A government in deep turmoil reeling from allegations that it’s trying to protect a company charged with corruption; an inflated housing market on the back of massive amounts of money being washed in the real estate market; casinos accepting suitcases of cash with questionable origins. Canada, a G8 country with an annual GDP of 1.8 billion, has been besieged with a series of money laundering allegations.
A March 2019 US State Department International Narcotics Control Strategy Report on Money Laundering, declared Canada as a “major money laundering country.” Indeed, such adverse reports prove that even the most developed democracies with strong institutions, and regulatory oversight, isn’t insulated from the pernicious effects of money laundering.
For all the efforts of Financial Transactions and Reports Analysis Centre of Canada (FINTRAC), there are apparent gaps in Canada’s Anti-Money Laundering (AML) laws and enforcement, that have been exploited by organized crime.
The Vancouver Model
Few reports on money laundering in Canada fail to mention The Vancouver Model. Often, money is funneled through Vancouver-based casinos, which, allegedly, are deliberately lax on running checks on incoming and outgoing cash.

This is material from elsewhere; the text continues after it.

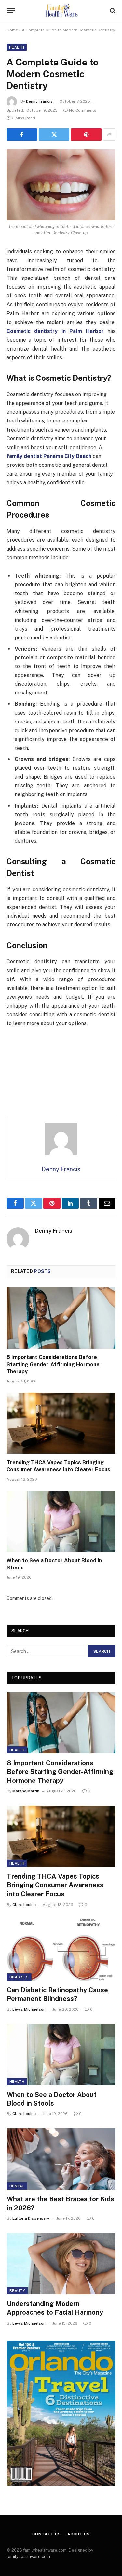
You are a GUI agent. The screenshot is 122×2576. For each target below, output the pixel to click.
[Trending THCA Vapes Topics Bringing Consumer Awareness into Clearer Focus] (61, 1423)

Another big part of The Vancouver Model is the massive investment into the city’s real estate market, which allows property purchases to be made anonymously, using tools such as bare trusts, anonymous corporations or nominee shareholders – techniques typically deployed to hide the ultimate beneficial owner. Unsurprisingly, Vancouver’s real estate prices have skyrocketed, with the median cost of a detached home tripling since 2005, making the city one of the most expensive real estate markets in the world.
Often, the casino and real estate schemes are orchestrated in concert, with bad actors using the payouts from casinos to park money into Vancouver’s booming housing market.
Even as it has made the city unaffordable for many, The Vancouver Model has brought massive amounts of cash to the city, benefiting real estate owners, lawyers, luxury goods retailers, and has even enriched the government’s coffers with tax revenue. It’s a burning issue with politicians of all stripes promising investigations and various measures to curb the problem.
New AML measures
To counter growing concerns, Canada is taking various actions to toughen its AML measures. In the 2019 budget, the federal government is proposing a new anti-money laundering task force: the ACE (Anti-money laundering action and co-ordination) Team. This task force will bring multiple federal agencies together, including FINTRAC, Canada Revenue Agency, the RCMP, Canada Mortgage and Housing, and the justice department. The budget calls for earmarking CDN $200 million for ACE and other AML initiatives.
The British Columbia (BC) government, which has provincial jurisdiction over the city of Vancouver, is creating a government registry of beneficial property ownership. This will require the beneficial owners of corporations, trusts and numbered companies that own BC property to provide their information to public registries. BC Finance Minister, Carole James, states “We need to make sure the opportunity is there to know who is behind those companies … Because shining light on transparency is one of the best things you can do when you talk about money laundering or bad action when it comes to housing. We know that drives prices up.”
In February, FINTRAC announced new tools to help reporting entities meet their AML obligations. This includes a Compliance Framework, along with an Assessment Manual which details how they conduct examinations, and revisions to the Administrative Monetary Penalties (AMP) program, among other measures, to encourage compliance. According to Nada Semaan, Director and CEO of FINTRAC, “The commitment of businesses is critical to protecting Canada’s financial system. With these new tools, we intend to open up our programs to help businesses understand how we work with them to achieve compliance with the Act and to better inform Canadians of our collective efforts in helping to combat money laundering and terrorist activity financing.”
According to the inter-governmental AML body, the Financial Action Task Force (FATF), Canada’s “AML/CFT cooperation and coordination are generally good at the policy and operational levels.” The US state department’s money laundering report cited earlier, states that Canada “has a rigorous detection and monitoring process in place but should further enhance its enforcement and prosecutorial capabilities.”
One study found that conviction rates for money launderers in Canada is only 27 percent. Compare this to the UK, where the rate is around 50 percent, and the US, where the rate is 85 percent.
One problem is that, under Canadian law, conviction is contingent on proof that the money laundered was illegally obtained in the first place. Now, however, new federal proposals have called for an amendment that would allow charges based on “recklessness”, which, budget documents, state “would criminalize the activity of moving money on behalf of another person or organization while being aware there is a risk … it would provide law enforcement with an important, practical tool in the fight against professional money launderers.”
Unfortunately, money launderers are sophisticated, well-funded and are able to take advantages of opportunities across the globe. Only through vigilance and consistent updates to AML laws, enforcement actions and compliance processes, can countries hope to fight the scourge.